**Brano citato**
--------------------------------

Vediamone due immagini riferibili ai primi decenni del secolo.
"Il podere era bello: ci si trovava una dolcezza che invogliava a starci: cinque cipressi, in fila, dietro il muricciolo dell'aia: e poi tutto pieno d'olivi e di frutti. L'appezzamento pianeggiante era di una terra scura e rossiccia; il resto tufo asciutto e sodo, quasi giallo. A primavera, meno il lavorato con l'aratro o con la vanga, doventava di cento verdi; e l'autunno ci metteva un bel pezzo a scolorirli."
Questo mondo animato e vario, con la campagna piena di uomini e animali e ricca di toni di colore, mutevoli ad ogni stagione, è durato fino agli anni Sessanta, dopo aver cominciato a sgretolarsi subito dopo la seconda guerra mondiale, quando la modernizzazione da un lato e la sindacalizzazione dei mezzadri dall'altro, fecero apparire impossibile la continuazione di un modo di vivere così separato e lontano dalla vita e dai comfort del mondo attuale. Ma la vita molteplice interna a questo mondo, oggi quasi dimenticato, è quella che sola può dare spiegazione del territorio senese: esso infatti è l'erede di una vera e propria civiltà contadina che si integrava, ed era anche in conflitto, con la vita delle dignitose cittadine e dei numerosi paesi della terra di Siena. I contadini mezzadri erano i principali produttori di beni di tutta la provincia (circa il 70% della popolazione), essi erano abituati alla vita nei campi e mal visti talora nelle cittadine e paesi dove capitava loro di subire scherzi. Intorno a loro gravitava la vita di commercianti e artigiani, mediatori, braccianti e poveri, che giravano il territorio per vender loro servizi o passar la notte nella stalla. La base della civiltà contadina dei mezzadri era il CALENDARIO basato sui cicli agrari e sui cicli festivi, e sull'uso del computo delle fasi lunari per le coltivazioni. Il calendario dell'anno e delle stagioni vedeva intrecciarsi i tempi dei lavori, delle semine e dei raccolti, con il tempo delle feste. I tempi dei lavori si basavano sull'esperienza degli anziani e sull'uso dei Lunari, dov'erano segnate le cesure delle stagioni (es. "Santa Lucia la notte più lunga che ci sia"...) , venivano dati consigli agrari, si ribadivano credenze come quella del carattere negativo dell'anno bisestile per i lavori agrari (es. "Nell'anno bisesto non por bachi e non far nesto" etc). Le feste
seguivano il calendario detto del 'ciclo dell'anno', anch'esso basato su
credenze antiche (le previsioni dell'anno basate sul tempo del giorno
della Candelora ad esempio), pronostici sul raccolto, ma anche ritmi e
indicazioni per il tempo festivo (es."Chi
non carneggia non festeggia"; "A
Natale un bel ceppo, a Carnevale un bello spiedo, a Pasqua un bel
vestito"...). Il ciclo
festivo dell'anno si basava sulle grandi feste religiose e su quelle
patronali e delle pievi di campagna, con esso si connetteva il tempo
delle fiere e dei mercati. Le sagre soprattutto, ignote in passato, hanno creato nuovi momenti per stare insieme intorno al cibo, ai prodotti locali, ai giochi e alla socievolezza. Anche le nuove 'feste politiche' estive seguono una tradizione basata sul cibo e la commensalità. Mentre i mercati settimanali e le fiere periodiche seguono ancora in gran parte antiche scadenze, alcune legate al calendario religioso (come le fiere di più giorni di fine agosto e i primi di settembre). Anche le nuove feste in costume (il bravìo delle botti, il palio dei ciuchi ed altri palii di nuova istituzione, le gare di balestrieri e arcieri) cercano di sostituire modi antichi di stare insieme valorizzando capacità legate agli antichi saperi (lavorare in gruppo, conoscere il bosco, saper cacciare, conoscere gli animali...). Così le feste nuove, che sono importanti anche per invitare il turista a conoscere memorie del medioevo comunale, per conoscere la cucina locale, hanno in terra di Siena qualche cosa degli aspetti fondamentali del calendario festivo del passato antico: la centralità del cibo, dello stare insieme e delle abilità legate alla terra e agli animali. Le feste meno mutate, in un territorio ormai molto trasformato, sono quelle legate al ciclo festivo religioso. Anche queste si sono un po' uniformate all'omologazione degli anni Sessanta, ma in anni recenti hanno ripreso vitalità sia le processioni del Venerdì Santo che alcune forme di sacra rappresentazione della morte e crocifissione di Gesù in costume storico. Mentre alcune processioni e feste locali legate alla campagna, anche se hanno visto diminuita la partecipazione, mantengono simboli e modi del passato.

--------------------------------

**Problema scritto 1**
Ricopia senza modifiche tutti i record, dal primo fino alla riga che contiene "click(x=731, y=389)", compresa.

--------------------------------

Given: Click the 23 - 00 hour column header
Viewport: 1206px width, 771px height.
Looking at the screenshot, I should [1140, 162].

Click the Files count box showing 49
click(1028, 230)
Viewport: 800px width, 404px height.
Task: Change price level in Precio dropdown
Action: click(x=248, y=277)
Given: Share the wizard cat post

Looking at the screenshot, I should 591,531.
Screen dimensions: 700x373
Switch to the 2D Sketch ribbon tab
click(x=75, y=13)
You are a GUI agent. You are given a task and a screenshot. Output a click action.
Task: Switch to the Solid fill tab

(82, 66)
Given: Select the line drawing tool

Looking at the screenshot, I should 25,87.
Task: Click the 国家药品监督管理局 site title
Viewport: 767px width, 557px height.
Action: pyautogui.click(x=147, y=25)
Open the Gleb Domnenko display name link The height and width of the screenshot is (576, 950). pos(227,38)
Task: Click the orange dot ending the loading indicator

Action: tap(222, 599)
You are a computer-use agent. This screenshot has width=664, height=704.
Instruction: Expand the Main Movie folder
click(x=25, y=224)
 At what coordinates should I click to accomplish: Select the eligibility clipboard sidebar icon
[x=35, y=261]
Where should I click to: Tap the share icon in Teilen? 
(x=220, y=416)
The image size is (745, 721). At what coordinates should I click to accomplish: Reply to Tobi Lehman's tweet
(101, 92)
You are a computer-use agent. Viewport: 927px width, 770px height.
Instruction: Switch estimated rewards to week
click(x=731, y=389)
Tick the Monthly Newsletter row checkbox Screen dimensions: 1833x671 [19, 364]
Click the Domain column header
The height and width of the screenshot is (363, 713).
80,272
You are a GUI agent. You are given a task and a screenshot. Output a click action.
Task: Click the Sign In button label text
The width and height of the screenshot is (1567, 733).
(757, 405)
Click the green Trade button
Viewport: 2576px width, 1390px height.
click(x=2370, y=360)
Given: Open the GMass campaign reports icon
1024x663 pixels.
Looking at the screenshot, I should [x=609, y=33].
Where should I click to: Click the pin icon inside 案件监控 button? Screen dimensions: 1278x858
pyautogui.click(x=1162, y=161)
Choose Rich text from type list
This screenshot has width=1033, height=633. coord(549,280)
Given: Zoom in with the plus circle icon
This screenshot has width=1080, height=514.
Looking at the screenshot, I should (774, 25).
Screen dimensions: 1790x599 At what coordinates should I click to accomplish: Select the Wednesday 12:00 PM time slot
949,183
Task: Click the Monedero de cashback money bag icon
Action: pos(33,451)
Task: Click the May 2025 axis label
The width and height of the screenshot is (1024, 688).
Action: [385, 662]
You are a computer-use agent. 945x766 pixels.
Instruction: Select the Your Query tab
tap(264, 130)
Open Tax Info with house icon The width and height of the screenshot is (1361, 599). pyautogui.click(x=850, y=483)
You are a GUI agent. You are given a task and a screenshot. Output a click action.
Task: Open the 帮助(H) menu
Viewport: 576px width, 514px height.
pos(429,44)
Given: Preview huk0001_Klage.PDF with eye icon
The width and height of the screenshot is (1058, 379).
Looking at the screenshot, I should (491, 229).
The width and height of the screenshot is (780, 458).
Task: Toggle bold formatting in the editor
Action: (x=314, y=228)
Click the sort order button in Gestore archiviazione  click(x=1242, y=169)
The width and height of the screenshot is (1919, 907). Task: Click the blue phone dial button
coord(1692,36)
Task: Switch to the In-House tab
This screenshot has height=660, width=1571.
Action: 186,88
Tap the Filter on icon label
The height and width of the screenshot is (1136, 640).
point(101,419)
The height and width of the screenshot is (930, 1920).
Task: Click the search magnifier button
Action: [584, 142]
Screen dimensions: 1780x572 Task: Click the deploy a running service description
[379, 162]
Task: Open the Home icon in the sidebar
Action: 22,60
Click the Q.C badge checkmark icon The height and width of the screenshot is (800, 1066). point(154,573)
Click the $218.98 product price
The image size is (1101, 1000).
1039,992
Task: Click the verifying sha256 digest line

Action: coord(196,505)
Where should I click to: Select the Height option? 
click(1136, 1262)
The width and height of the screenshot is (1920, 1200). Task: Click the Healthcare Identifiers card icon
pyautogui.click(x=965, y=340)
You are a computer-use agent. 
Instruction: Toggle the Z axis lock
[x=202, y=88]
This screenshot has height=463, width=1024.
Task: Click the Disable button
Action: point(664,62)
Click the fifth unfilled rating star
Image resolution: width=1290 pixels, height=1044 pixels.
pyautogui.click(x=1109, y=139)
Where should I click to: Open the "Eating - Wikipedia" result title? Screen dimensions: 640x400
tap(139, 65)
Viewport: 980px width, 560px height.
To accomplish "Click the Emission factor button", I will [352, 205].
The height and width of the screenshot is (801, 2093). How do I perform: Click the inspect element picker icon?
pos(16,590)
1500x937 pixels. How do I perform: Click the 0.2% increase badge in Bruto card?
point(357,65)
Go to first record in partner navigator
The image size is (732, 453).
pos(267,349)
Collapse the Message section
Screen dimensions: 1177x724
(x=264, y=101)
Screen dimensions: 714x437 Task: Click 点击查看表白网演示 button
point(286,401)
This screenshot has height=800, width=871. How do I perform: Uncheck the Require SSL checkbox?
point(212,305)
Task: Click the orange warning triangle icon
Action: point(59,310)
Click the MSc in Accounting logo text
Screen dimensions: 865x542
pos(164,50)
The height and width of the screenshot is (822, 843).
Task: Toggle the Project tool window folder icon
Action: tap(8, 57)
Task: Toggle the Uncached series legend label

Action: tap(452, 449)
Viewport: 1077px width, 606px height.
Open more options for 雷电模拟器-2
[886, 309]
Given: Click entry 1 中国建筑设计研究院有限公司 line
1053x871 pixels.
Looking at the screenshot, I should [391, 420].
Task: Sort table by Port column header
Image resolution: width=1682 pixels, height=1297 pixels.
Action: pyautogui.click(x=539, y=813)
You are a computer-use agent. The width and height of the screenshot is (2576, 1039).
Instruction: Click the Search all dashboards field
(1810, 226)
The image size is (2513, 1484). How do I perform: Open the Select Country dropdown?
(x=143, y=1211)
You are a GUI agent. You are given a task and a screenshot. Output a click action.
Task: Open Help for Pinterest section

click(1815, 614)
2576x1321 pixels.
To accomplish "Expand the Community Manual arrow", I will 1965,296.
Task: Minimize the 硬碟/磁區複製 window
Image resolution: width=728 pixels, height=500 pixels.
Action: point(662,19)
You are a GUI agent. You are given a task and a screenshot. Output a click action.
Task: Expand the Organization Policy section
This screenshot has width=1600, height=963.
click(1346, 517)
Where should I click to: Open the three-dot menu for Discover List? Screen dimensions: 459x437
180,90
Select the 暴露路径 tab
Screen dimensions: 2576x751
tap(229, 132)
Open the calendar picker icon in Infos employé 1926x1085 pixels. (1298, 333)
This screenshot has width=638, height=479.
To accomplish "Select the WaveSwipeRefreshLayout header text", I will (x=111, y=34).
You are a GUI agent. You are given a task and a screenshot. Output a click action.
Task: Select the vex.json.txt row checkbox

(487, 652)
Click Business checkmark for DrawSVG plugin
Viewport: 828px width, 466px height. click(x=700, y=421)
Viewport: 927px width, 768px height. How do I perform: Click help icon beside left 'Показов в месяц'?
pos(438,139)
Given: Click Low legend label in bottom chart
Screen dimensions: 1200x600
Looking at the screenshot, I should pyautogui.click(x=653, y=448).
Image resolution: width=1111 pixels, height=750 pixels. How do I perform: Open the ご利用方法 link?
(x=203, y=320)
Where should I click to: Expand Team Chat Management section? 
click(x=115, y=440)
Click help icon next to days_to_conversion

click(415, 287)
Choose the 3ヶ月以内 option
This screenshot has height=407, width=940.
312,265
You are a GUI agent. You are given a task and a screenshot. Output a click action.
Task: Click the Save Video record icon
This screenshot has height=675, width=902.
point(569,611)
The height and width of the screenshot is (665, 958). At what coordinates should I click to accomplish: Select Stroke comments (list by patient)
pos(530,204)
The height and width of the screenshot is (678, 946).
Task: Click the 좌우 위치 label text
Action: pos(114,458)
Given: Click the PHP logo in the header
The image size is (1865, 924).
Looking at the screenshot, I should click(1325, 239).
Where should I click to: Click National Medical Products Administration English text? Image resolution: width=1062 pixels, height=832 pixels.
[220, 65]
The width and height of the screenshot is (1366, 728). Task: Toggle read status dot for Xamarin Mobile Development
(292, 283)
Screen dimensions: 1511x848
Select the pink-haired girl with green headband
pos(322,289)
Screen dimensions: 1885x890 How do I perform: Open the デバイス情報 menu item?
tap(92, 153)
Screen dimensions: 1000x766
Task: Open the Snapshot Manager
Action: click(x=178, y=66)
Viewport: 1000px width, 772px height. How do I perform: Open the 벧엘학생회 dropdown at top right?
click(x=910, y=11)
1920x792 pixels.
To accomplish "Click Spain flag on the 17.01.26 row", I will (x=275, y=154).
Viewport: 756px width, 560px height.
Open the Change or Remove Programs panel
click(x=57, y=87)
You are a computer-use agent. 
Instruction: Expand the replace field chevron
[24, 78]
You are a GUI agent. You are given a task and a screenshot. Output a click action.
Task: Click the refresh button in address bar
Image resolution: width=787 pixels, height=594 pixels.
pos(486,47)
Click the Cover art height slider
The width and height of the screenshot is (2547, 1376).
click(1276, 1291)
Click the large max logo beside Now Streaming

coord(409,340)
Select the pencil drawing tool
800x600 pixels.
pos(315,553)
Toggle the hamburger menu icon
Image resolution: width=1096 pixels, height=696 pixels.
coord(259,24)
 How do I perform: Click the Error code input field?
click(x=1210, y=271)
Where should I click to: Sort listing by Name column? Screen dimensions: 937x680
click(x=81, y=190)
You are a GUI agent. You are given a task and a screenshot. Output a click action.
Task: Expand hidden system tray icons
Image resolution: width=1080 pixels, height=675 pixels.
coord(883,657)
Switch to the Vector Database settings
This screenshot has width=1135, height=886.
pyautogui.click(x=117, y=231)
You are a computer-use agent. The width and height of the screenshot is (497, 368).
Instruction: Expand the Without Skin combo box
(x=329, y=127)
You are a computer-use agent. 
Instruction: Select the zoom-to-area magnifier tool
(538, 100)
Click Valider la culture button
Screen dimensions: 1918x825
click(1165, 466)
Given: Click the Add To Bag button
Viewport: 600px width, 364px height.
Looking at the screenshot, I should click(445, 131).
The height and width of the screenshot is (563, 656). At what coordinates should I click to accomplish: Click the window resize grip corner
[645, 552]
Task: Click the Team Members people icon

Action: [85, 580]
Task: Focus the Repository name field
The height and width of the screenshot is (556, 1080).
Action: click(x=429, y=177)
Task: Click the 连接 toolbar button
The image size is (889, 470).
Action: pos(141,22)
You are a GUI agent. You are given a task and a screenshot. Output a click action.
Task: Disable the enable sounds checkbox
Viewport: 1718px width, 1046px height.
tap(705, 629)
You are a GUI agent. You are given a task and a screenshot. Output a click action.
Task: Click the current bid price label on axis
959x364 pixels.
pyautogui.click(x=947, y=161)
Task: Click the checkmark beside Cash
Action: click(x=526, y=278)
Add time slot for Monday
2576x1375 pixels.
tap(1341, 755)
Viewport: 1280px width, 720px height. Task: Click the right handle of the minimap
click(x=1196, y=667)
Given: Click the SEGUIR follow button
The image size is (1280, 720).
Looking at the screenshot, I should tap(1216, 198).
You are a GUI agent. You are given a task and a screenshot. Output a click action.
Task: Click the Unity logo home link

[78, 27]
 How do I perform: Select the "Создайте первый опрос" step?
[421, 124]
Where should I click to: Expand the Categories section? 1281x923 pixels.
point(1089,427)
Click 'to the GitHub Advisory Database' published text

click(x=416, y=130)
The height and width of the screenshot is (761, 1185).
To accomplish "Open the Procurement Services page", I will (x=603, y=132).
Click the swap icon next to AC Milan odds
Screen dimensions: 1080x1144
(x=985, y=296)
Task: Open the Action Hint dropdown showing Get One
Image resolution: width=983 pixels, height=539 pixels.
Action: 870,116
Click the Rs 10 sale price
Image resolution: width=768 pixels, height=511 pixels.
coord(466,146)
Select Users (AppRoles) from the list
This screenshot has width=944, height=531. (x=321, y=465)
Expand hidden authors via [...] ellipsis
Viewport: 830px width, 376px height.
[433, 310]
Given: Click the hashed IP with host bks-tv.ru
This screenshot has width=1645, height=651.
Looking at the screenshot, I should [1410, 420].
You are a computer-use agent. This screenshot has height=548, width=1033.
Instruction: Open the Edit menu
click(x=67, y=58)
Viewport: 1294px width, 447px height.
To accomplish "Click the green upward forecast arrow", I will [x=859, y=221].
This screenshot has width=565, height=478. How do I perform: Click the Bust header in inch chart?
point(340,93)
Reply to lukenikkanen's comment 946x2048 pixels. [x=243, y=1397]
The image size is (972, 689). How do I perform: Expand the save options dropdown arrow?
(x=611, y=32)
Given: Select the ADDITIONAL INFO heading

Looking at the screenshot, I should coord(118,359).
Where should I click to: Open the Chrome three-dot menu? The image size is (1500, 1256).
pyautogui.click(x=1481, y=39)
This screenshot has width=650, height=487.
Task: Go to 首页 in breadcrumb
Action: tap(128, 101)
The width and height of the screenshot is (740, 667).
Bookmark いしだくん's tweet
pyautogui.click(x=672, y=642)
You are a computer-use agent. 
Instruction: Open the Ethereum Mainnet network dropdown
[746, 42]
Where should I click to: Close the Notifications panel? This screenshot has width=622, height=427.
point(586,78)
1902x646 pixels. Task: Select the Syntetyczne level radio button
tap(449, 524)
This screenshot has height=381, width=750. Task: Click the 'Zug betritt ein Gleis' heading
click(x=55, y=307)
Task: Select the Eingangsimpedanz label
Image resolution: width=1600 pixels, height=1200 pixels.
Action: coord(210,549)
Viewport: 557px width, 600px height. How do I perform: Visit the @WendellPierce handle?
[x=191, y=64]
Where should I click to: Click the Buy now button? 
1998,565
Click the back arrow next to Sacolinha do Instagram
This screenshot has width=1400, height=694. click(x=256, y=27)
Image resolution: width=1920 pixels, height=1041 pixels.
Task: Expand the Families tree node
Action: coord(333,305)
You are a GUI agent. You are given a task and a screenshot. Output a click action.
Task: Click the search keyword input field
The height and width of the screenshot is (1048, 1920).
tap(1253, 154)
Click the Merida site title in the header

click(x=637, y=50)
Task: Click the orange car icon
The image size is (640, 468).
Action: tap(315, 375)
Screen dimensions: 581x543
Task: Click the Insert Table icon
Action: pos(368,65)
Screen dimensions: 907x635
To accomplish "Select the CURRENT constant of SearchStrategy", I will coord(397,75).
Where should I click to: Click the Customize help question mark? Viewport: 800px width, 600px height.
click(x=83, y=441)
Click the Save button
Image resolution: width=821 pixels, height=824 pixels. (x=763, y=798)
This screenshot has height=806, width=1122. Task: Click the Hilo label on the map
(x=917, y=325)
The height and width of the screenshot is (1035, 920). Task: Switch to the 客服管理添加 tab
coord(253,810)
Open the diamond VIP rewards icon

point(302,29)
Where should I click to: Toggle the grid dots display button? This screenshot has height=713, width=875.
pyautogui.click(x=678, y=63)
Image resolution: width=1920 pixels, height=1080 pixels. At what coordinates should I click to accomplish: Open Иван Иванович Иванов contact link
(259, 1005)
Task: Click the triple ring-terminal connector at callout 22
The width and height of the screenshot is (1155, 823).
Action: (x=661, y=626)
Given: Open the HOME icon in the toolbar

--------------------------------

**Problema scritto 2**
Nel brano sulla civiltà contadina senese, quale quota della popolazione della provincia era formata dai contadini mezzadri?

**Risposta completa 1**
Given: Click the 23 - 00 hour column header
Viewport: 1206px width, 771px height.
Looking at the screenshot, I should [1140, 162].

Click the Files count box showing 49
click(1028, 230)
Viewport: 800px width, 404px height.
Task: Change price level in Precio dropdown
Action: click(x=248, y=277)
Given: Share the wizard cat post

Looking at the screenshot, I should 591,531.
Screen dimensions: 700x373
Switch to the 2D Sketch ribbon tab
click(x=75, y=13)
You are a GUI agent. You are given a task and a screenshot. Output a click action.
Task: Switch to the Solid fill tab

(82, 66)
Given: Select the line drawing tool

Looking at the screenshot, I should 25,87.
Task: Click the 国家药品监督管理局 site title
Viewport: 767px width, 557px height.
Action: pyautogui.click(x=147, y=25)
Open the Gleb Domnenko display name link The height and width of the screenshot is (576, 950). pos(227,38)
Task: Click the orange dot ending the loading indicator

Action: tap(222, 599)
You are a computer-use agent. This screenshot has width=664, height=704.
Instruction: Expand the Main Movie folder
click(x=25, y=224)
 At what coordinates should I click to accomplish: Select the eligibility clipboard sidebar icon
[x=35, y=261]
Where should I click to: Tap the share icon in Teilen? 
(x=220, y=416)
The image size is (745, 721). At what coordinates should I click to accomplish: Reply to Tobi Lehman's tweet
(101, 92)
You are a computer-use agent. Viewport: 927px width, 770px height.
Instruction: Switch estimated rewards to week
click(x=731, y=389)

**Risposta completa 2**
Circa il 70%.